Ciddi toksikasyon bulguları olan hastalara hemodiyaliz uygulanması da düşünülmelidir. Bu olgularda hemodiyaliz hem toksik asit metabolitlerini hem de ana alkolleri hızla uzaklaştırmanın en iyi yöntemidir ve tedavide temel bir rol oynar. Bilinen veya kuvvetle şüphelenilen bir metanol veya etilen glikol alımı durumunda, ilaç seviyesinden bağımsız olarak yüksek anyon açıklı metabolik asidozu veya hedef organ hasarı (Görme problemleri, böbrek yetmezliği gibi) olan olgulara acil hemodiyaliz önerilmektedir. Burada acil hemodiyalize alınacak olguların metabolik asidozu seviyesi kesin tanı konulan olgularda pH <7.3, şüpheli olgularda kan pH <7.1 olarak kabul edilebilir. Bununla birlikte asidoz olmasa bile kan metanol veya etilen glikol düzeyinin 50 mg/dl’den fazla olması acil hemodiyaliz endikasyonu olarak kabul edilmektedir. Bu hastalarda diyalize zehirlenmeye yol açan toksik alkolün serum düzeyi 20 mg/dl’nin altına inene kadar devam edilmelidir. Hemodiyaliz esnasında fomepizolun verilme sıklığı 4 saatte bire çıkılmalı, son doz 6 saatten daha fazla zaman önce yapıldıysa hemodiyaliz başlangıcında ek bir doz verilmelidir. ADH inhibisyonu için etanol kullanılıyorsa, benzer şekilde hemodiyaliz sırasında doz ayarlaması yapılmalıdır. Burada ya etanol infüzyon hızı artırılır (sürekli infüzyonla damardan verilen %10’luk etanol 2,5-3,5 ml/kg/saat ‘e çıkılır) veya doğrudan diyalizata etanol eklenerek etanol serum düzeyi 100 mg/dl’nin üzerinde tutulmaya çalışılır. Periton diyalizi ve diğer sürekli renal replasman tedavi türleri toksik alkolleri ve metabolitlerini temizlemek için yetersizdir ve önerilmemektedir.

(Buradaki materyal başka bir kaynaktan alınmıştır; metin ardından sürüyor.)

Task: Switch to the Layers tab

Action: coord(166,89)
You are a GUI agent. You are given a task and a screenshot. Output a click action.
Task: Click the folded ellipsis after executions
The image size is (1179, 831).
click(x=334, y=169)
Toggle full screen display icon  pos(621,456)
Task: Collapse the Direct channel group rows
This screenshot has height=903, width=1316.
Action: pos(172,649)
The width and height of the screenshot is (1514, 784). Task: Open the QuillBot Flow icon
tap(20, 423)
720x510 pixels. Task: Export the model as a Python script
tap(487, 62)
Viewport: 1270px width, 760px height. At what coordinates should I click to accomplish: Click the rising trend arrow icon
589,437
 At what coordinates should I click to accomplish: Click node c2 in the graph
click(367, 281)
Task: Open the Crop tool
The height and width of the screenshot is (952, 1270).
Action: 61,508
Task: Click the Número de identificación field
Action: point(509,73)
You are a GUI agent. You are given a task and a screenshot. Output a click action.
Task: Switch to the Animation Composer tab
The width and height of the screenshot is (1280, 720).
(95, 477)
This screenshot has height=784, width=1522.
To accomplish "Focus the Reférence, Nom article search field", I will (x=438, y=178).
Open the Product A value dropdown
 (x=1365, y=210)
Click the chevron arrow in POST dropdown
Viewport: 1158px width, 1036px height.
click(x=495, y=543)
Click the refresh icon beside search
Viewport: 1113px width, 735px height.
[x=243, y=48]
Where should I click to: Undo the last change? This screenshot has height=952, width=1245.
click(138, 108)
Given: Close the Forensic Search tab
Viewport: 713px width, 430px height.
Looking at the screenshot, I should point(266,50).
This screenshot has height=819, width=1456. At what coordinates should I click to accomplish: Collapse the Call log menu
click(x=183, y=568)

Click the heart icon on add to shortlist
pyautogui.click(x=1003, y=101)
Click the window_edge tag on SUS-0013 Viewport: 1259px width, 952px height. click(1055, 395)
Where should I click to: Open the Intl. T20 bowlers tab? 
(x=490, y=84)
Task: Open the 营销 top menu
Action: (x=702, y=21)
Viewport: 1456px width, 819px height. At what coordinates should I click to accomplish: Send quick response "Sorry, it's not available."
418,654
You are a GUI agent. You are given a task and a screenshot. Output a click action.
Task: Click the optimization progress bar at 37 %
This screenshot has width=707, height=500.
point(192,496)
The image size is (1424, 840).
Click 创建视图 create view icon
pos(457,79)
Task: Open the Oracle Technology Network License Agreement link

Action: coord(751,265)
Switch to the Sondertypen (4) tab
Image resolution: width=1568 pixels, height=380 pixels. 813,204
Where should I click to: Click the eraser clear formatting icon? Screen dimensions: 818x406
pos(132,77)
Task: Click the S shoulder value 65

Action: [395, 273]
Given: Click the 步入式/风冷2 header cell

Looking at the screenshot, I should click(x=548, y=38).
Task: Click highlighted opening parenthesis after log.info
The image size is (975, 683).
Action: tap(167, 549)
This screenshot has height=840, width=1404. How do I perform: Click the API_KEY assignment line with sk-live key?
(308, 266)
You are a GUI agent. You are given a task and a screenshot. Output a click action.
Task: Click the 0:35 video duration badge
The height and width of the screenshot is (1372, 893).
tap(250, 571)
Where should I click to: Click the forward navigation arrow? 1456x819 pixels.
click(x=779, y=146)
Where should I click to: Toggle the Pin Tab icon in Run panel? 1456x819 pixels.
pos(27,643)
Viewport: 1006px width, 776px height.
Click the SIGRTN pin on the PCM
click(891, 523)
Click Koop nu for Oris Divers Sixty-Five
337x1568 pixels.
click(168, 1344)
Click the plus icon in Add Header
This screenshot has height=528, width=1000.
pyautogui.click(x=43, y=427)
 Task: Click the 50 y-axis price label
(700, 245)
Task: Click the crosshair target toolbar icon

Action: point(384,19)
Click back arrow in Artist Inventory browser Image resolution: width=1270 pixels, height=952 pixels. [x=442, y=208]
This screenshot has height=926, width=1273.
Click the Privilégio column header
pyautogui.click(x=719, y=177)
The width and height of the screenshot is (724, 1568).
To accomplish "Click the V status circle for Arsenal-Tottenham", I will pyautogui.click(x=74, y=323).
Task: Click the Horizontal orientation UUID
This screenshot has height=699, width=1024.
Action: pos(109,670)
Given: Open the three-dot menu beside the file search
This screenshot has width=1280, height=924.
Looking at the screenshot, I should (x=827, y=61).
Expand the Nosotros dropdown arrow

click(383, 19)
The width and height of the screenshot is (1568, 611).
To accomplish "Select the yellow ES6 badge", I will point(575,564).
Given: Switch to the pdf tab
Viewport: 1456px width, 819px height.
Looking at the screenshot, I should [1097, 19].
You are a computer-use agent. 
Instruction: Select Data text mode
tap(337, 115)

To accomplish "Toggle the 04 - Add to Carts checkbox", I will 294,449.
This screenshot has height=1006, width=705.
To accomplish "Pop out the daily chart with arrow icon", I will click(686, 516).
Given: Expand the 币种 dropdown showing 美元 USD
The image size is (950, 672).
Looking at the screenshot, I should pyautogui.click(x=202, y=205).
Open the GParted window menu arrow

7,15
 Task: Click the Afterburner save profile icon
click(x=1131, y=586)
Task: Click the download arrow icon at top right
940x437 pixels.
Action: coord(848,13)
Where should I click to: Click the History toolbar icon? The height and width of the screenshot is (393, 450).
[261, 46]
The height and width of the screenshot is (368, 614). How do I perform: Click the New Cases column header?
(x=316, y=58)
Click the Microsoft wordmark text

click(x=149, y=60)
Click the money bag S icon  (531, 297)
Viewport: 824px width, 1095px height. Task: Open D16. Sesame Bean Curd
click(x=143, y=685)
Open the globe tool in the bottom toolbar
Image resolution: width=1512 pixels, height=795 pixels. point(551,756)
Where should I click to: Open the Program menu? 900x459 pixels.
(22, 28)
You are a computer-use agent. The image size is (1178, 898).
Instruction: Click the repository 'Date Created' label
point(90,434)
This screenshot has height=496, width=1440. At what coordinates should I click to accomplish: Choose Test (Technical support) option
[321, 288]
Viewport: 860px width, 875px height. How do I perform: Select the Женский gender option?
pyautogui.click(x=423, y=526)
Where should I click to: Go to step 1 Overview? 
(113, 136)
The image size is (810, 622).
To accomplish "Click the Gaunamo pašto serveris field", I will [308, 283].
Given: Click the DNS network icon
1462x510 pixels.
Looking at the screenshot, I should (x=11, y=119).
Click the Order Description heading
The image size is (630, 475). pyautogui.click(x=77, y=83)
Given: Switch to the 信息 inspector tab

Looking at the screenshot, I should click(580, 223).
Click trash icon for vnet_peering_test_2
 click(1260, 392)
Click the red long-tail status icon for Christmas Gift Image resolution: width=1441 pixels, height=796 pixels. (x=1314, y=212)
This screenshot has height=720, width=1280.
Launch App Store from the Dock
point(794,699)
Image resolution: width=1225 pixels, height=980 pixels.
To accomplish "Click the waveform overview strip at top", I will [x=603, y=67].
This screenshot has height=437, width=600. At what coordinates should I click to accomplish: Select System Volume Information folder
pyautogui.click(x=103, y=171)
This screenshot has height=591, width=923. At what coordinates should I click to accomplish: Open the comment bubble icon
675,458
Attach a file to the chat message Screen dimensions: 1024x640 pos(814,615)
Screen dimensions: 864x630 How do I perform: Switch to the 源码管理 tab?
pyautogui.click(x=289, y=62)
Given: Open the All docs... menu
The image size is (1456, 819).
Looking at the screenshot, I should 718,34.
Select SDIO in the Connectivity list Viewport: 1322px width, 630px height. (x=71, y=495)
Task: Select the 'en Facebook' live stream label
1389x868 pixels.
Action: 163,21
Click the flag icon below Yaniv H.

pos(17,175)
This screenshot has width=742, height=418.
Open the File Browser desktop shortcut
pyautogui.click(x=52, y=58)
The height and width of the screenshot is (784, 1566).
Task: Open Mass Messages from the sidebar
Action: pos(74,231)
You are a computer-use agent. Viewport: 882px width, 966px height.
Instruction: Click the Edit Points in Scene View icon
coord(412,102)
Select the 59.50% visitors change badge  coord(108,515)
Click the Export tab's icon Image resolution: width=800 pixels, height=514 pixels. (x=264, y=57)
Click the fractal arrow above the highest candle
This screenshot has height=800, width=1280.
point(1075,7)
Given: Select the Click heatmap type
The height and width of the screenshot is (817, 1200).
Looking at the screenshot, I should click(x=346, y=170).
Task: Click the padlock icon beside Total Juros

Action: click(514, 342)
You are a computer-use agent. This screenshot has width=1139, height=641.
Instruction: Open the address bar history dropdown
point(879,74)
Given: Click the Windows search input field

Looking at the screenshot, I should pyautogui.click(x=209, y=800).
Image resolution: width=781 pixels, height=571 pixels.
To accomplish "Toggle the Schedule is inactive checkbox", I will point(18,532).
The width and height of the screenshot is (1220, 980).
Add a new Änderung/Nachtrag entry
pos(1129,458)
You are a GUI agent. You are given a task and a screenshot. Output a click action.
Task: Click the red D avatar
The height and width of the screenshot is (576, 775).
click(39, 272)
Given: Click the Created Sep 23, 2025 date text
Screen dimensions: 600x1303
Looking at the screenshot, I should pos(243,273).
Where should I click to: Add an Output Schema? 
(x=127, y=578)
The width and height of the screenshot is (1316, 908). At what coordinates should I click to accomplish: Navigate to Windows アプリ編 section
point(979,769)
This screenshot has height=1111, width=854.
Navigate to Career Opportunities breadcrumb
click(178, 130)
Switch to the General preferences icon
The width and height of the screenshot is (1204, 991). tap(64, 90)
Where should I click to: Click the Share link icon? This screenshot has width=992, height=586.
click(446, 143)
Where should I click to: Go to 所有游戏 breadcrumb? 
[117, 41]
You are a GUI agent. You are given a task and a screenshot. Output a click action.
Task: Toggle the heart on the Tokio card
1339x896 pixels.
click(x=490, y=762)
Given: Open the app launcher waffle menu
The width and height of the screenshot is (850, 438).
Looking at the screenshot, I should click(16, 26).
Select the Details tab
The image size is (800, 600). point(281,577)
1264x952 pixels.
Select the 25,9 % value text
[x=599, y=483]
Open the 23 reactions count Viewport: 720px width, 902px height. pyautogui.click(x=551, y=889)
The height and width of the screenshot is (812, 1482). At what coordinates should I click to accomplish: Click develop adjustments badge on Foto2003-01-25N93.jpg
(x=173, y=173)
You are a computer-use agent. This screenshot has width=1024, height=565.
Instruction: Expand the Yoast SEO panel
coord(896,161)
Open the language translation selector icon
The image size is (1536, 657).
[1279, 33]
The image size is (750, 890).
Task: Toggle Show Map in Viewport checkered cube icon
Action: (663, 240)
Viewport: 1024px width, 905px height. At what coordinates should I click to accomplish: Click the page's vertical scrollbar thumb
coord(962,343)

Eğer alınan miktar az ise, olay kaza sonucu oluşmuşsa, alınan ürün doğru bir şekilde tanımlanmışsa, hasta asemptomatikse ve kan gazı normalse bu durumda tedavisiz izlem yapılabilir. İzlemde hastanın kan gazı ve kan elektrolit düzeyleri 1-2 saate bir görülür. Alımdan sonraki 8 saat içinde semptom oluşmaz ve asidoz gelişmezse, toksik alkol zehirlenmesi dışlanır ve başka bir problem yoksa hasta taburcu edilebilir. Ancak metanol veya etilen glikol ile birlikte etanol de alınmışsa latent periyodu uzar (72 saate kadar) ve olgunun çok daha uzun süre takip edilmesi gerekir.